The biggest problem with hooking up with an admin would obviously be the next day ramifications.  What are you gonna do when you wake up next to the woman who tapes your receipts for your expense reports and books your travel?  You want her to start inquiring why, exactly, you need to go to Atlanta for two days?  The common assumption is that they would jump to the conclusion that you’re suddenly dating/marriage track, but that seems unlikely in today’s progressive society.  The awkwardness of bumping into someone on the elevator who you drunkenly bumped body parts with can only be handled by certain individuals, individuals in possession of a steely resolve and a iron facade.  And the ability to take the taunting that their mates are gonna hurl their way.  Just don’t do it.

Life experience:  I know a lad, let’s call him Xmashangover, who once violated rule number one on this list (he started early).  Later that night, as he was propped up in a corner wearing a jaunty Santa hat, an older, silicone-enhanced member of the administrative pool offered to help him find his way home.  Despite having a son older than Xmashangover, she predictably attempted to take advantage of his inebriated state.  In possession of the required steely resolve and iron facade, xmho dabbled (allegedly) briefly in some juvenile form of the black arts.  Ever the gentleman, he offered her an (expired) subway card to get home.  As the story goes, he bumped into her on the elevator immediately upon arriving at work the next afternoon  (It’s cool to go in at like 4:30 pm the day after the party).  He offered a brief “hey, how’s it going?” followed by an immediate return to a scintillating game of Brickbreaker.  And things were back to normal.  Textbook – but you need the resolve to pretend nothing ever happened and the facade to never let her see you sweat.  And a sense of humor about hooking up with someone older than your own mom.

PROVIDED MATERIAL >>
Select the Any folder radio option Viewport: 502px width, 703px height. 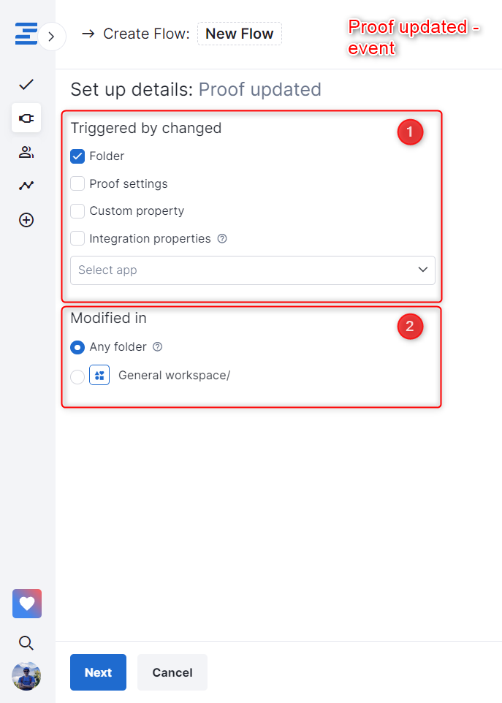click(x=77, y=347)

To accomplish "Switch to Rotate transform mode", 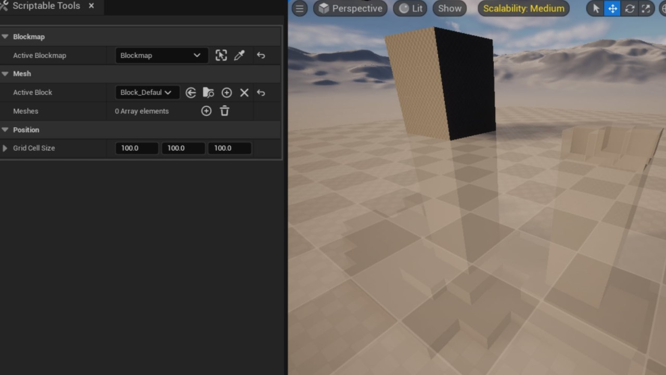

SET TASKS >>
A. In the office-party text, what did Xmashangover give the woman to get home?
B. Please write out the office-party text again, everything from "The biggest problem" down to "don’t do it.", swapping "elevator" for "stairwell".

RESULTS FOR EACH TASK >>
A. An expired subway card.

B.
The biggest problem with hooking up with an admin would obviously be the next day ramifications.  What are you gonna do when you wake up next to the woman who tapes your receipts for your expense reports and books your travel?  You want her to start inquiring why, exactly, you need to go to Atlanta for two days?  The common assumption is that they would jump to the conclusion that you’re suddenly dating/marriage track, but that seems unlikely in today’s progressive society.  The awkwardness of bumping into someone on the stairwell who you drunkenly bumped body parts with can only be handled by certain individuals, individuals in possession of a steely resolve and a iron facade.  And the ability to take the taunting that their mates are gonna hurl their way.  Just don’t do it.